Quantifying Particle Motion under Force Fields in Microfluidic Systems by Image Tracking Methods

Micro-engineered devices for selective cell separation and analysis are of great importance in biomedical research. Dielectrophoresis (DEP), which enables the frequency-selective translation of particles under spatially non-uniform fields based on their distinctive impedance characteristics, is an effective technique for cell sorting and quantification. It has been used for selective manipulation and identification of microorganisms and cells. Particle translation towards or away from localized regions of high field occurs, respectively, under positive DEP (p-DEP) or negative DEP (n-DEP). In this manner, based on differences in polarization between different cells and the surrounding medium, non-destructive and label-free cell separations can be accomplished. This work is focused on using image analysis methods to quantify the translation of particles under spatially non-uniform fields to determine the DEP force spectrum versus frequency, within two different device designs. The first is based on a constricted microfluidic channel, wherein image tracking is used to directly identify particle translation, to quantify the DEP frequency spectra with single-particle sensitivity.

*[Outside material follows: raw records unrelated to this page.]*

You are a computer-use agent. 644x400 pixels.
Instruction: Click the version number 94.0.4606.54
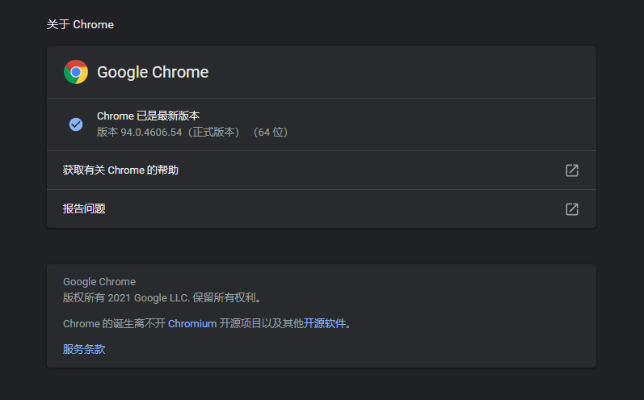pos(152,132)
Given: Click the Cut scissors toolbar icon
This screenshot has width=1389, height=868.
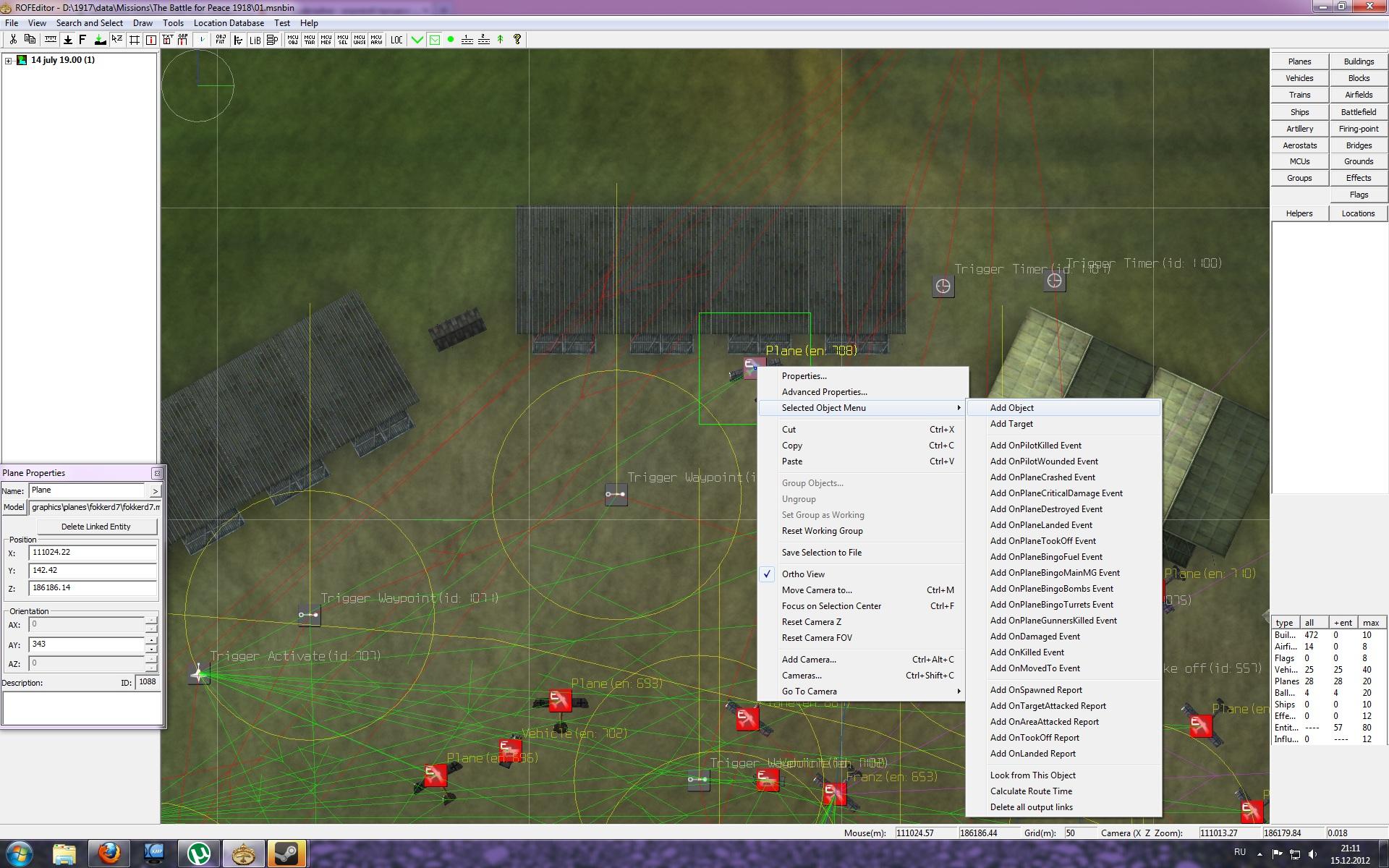Looking at the screenshot, I should (x=13, y=40).
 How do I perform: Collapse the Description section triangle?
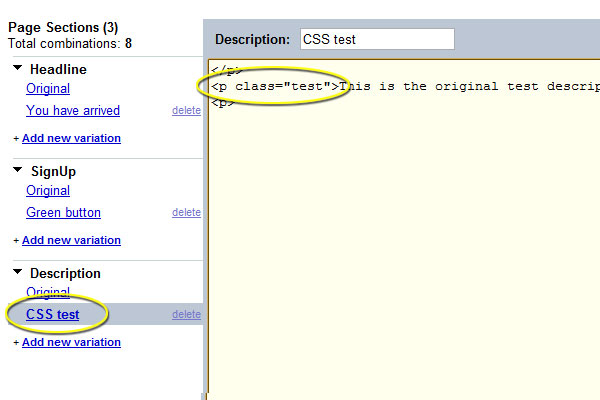19,273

The second is a set of microfluidic wells with ring electrodes, wherein the focus is on rapid quantification of DEP spectra, based on spatio-temporal analysis of light scattering due to particle translation.
These techniques are applied to three kinds of bioparticles, Cryptosporidium parvum, Clostridium difficile and Human Embryonic Kidney (HEK) cell as subjects to validate a model for particles of different sizes and shapes.
These methods could serve as useful tools to study cellular subpopulations, which is of fundamental importance in biomedical sciences.